Exercise prompt =
Each line from the one that includes "Screen dimensions: 2554x1321" to the last line of the data below should be set down exactly; no other lines are wanted.

=== Begin Enclosure ===

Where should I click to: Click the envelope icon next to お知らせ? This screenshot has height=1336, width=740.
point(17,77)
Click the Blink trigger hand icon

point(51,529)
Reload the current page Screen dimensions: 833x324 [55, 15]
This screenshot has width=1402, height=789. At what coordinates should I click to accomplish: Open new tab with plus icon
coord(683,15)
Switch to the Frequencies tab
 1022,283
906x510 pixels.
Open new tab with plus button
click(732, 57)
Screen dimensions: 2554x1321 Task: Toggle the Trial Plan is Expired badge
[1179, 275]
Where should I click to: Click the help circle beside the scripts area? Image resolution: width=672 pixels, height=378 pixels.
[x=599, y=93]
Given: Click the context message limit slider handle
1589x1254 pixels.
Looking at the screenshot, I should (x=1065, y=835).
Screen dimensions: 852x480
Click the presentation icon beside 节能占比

=== End Enclosure ===

Response box =
Screen dimensions: 2554x1321 Task: Toggle the Trial Plan is Expired badge
[1179, 275]
Where should I click to: Click the help circle beside the scripts area? Image resolution: width=672 pixels, height=378 pixels.
[x=599, y=93]
Given: Click the context message limit slider handle
1589x1254 pixels.
Looking at the screenshot, I should (x=1065, y=835).
Screen dimensions: 852x480
Click the presentation icon beside 节能占比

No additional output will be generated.